Colonies are usually conspecific, although they have been observed roosting with the Moluccan flying fox, though not in the same tree.
It is a known host of at least one species of mite in the family Gastronyssidae, Opsonyssus asiaticus, which lives in its nasal cavities.

==Range and habitat==
It is endemic to the Maluku Islands, which are a part of Indonesia.
The only known remaining colony roosts in mangrove forests on Seram Island.

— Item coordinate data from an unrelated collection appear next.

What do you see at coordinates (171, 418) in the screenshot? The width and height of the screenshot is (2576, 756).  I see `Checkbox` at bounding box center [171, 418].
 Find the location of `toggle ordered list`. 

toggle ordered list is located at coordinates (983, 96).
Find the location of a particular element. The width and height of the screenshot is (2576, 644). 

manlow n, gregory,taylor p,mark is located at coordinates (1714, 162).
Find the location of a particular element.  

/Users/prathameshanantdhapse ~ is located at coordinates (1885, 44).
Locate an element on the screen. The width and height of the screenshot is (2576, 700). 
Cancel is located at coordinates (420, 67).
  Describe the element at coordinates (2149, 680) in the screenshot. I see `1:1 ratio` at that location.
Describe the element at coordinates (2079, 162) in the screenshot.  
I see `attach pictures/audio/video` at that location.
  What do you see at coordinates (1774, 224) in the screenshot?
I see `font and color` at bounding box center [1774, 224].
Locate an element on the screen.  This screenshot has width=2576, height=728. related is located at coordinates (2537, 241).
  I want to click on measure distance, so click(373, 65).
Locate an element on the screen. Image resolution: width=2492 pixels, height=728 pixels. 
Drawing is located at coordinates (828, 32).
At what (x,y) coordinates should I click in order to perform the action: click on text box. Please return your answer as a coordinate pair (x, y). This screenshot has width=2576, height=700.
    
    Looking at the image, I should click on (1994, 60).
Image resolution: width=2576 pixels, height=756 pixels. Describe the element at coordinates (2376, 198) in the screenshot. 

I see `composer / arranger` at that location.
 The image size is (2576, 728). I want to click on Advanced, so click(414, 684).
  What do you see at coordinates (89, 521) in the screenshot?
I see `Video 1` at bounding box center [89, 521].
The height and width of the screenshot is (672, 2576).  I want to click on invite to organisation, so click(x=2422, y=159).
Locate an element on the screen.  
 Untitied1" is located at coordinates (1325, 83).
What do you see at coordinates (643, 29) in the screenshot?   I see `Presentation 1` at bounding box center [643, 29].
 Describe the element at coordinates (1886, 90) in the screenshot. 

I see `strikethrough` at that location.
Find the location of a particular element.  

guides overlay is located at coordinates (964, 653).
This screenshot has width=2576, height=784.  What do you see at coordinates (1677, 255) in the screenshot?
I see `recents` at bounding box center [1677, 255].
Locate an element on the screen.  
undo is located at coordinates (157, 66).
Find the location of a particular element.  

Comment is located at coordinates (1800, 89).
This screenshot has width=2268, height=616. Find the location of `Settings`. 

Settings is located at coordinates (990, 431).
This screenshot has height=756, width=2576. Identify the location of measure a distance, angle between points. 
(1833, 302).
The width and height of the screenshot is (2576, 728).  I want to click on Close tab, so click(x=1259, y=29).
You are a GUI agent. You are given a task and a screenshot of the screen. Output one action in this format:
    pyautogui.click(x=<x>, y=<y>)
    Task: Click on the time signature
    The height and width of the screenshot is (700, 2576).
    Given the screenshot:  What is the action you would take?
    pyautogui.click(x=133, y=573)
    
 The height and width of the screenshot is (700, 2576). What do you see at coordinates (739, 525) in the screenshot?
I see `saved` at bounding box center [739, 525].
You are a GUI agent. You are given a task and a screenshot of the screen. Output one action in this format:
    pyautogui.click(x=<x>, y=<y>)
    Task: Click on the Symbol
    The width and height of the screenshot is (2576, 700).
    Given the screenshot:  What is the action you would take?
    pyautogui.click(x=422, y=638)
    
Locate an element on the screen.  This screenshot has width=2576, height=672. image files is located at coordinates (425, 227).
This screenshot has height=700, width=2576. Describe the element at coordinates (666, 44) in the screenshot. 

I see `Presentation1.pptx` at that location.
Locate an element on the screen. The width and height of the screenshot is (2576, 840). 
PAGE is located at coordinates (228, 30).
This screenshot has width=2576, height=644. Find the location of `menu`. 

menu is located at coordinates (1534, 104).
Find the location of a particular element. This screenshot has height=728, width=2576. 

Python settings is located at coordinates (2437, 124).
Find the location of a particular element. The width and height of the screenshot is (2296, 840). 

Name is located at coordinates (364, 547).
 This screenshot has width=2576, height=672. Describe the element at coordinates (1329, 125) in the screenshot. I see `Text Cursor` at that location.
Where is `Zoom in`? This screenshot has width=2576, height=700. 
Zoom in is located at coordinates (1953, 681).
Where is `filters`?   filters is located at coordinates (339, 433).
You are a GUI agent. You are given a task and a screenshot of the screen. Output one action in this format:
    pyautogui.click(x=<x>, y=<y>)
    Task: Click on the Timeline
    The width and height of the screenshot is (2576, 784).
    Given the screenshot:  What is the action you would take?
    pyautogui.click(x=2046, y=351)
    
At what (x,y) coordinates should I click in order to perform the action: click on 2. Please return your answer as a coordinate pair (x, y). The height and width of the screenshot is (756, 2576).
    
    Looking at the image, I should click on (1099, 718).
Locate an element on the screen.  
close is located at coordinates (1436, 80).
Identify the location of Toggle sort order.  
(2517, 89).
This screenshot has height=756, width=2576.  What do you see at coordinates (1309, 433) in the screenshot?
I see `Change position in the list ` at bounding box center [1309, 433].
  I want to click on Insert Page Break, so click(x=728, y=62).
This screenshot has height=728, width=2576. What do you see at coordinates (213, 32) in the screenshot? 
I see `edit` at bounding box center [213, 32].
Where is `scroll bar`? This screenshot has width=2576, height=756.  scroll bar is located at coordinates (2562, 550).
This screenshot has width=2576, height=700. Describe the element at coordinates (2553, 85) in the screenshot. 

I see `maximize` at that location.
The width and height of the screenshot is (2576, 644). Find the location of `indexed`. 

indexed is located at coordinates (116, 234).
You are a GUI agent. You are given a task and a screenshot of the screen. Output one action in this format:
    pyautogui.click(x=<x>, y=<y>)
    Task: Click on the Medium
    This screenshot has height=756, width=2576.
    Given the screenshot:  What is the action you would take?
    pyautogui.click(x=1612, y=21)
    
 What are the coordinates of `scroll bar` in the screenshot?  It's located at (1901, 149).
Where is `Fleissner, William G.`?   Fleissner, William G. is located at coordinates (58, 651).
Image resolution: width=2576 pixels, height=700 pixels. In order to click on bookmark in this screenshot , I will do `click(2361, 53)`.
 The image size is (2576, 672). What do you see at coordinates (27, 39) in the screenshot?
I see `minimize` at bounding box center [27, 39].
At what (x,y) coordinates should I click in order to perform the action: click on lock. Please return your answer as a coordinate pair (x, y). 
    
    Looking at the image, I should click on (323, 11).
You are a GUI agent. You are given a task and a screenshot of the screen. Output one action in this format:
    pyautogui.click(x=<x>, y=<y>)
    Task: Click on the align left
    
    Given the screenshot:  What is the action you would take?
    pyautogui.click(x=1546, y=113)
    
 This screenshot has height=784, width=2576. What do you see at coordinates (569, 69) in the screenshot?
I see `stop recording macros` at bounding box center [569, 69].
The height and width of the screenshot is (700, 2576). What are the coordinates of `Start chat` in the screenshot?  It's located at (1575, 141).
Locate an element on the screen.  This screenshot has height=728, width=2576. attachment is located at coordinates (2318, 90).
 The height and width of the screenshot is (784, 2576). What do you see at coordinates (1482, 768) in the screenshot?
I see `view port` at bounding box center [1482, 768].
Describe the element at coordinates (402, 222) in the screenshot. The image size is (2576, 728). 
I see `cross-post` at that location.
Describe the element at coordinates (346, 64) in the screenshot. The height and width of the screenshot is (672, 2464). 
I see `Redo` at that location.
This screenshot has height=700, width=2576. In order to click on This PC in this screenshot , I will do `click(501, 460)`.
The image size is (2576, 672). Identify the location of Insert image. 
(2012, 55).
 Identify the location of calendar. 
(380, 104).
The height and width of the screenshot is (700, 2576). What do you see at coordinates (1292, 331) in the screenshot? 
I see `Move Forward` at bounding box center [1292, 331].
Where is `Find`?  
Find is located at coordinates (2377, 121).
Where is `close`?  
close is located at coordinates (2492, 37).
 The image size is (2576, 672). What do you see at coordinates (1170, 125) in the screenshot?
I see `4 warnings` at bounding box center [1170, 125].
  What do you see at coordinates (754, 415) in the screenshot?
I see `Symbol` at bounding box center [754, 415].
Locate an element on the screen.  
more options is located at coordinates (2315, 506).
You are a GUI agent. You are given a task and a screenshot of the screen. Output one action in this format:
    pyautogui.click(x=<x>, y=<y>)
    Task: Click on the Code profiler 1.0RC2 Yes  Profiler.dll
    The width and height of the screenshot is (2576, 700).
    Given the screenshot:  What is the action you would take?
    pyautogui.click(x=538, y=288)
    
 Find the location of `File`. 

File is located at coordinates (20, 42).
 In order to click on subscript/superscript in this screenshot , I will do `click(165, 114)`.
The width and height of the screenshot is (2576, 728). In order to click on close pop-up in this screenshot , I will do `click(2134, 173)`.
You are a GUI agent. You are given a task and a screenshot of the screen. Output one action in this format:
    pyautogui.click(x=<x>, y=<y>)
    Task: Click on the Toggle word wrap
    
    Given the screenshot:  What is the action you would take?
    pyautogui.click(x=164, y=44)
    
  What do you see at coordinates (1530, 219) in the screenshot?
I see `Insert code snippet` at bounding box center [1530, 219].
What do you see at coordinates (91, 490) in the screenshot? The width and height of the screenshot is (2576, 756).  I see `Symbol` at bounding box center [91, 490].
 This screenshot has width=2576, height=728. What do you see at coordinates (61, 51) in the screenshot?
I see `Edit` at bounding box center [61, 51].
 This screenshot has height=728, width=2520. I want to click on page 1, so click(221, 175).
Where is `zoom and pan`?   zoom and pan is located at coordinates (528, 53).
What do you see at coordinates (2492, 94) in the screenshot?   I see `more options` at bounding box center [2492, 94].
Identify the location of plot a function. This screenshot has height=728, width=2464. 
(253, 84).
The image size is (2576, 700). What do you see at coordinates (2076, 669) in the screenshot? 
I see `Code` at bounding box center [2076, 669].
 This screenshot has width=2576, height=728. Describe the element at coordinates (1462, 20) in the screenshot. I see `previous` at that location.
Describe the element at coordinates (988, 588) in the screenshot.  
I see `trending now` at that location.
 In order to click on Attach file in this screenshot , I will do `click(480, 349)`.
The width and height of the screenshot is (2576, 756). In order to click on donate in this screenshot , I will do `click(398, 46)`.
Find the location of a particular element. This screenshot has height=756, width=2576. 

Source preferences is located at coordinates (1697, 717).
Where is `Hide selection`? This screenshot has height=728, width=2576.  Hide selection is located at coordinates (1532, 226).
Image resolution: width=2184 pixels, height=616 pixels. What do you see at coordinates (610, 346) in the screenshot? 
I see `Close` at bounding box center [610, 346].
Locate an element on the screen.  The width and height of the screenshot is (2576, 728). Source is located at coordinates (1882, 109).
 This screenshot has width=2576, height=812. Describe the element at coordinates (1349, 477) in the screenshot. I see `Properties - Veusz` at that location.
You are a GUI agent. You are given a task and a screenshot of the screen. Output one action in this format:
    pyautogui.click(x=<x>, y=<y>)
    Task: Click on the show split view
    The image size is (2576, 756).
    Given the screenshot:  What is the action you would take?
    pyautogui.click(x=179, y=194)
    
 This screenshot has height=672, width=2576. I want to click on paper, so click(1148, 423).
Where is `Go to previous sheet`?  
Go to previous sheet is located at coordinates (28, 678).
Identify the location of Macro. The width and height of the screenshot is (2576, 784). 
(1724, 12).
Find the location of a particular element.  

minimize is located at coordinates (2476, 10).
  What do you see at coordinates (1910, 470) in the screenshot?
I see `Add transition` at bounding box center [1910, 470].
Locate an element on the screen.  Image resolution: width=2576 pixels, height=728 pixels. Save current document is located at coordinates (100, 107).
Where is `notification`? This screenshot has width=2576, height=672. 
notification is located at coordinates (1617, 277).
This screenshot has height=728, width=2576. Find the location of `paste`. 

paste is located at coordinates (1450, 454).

In the past, its range included Ambon Island, Buru, Banda Islands, and Yamdena, though there are no recent observations on any of these islands.

==Conservation==
In the 1800s, its population was abundant.
It is currently evaluated as endangered by the IUCN.
At present, there is only one colony of this species remaining, and it consists of fewer than 200 individuals.
The species is not protected, and the habitat that supports the remaining colony is not protected either.
From 2016-2049, its population is expected to decline by 50%.
Threats to this species include habitat destruction via deforestation and overhunting for bushmeat.
Because it is a highly-colonial species, it is a popular target for hunters, and its population is vulnerable to drastic decline.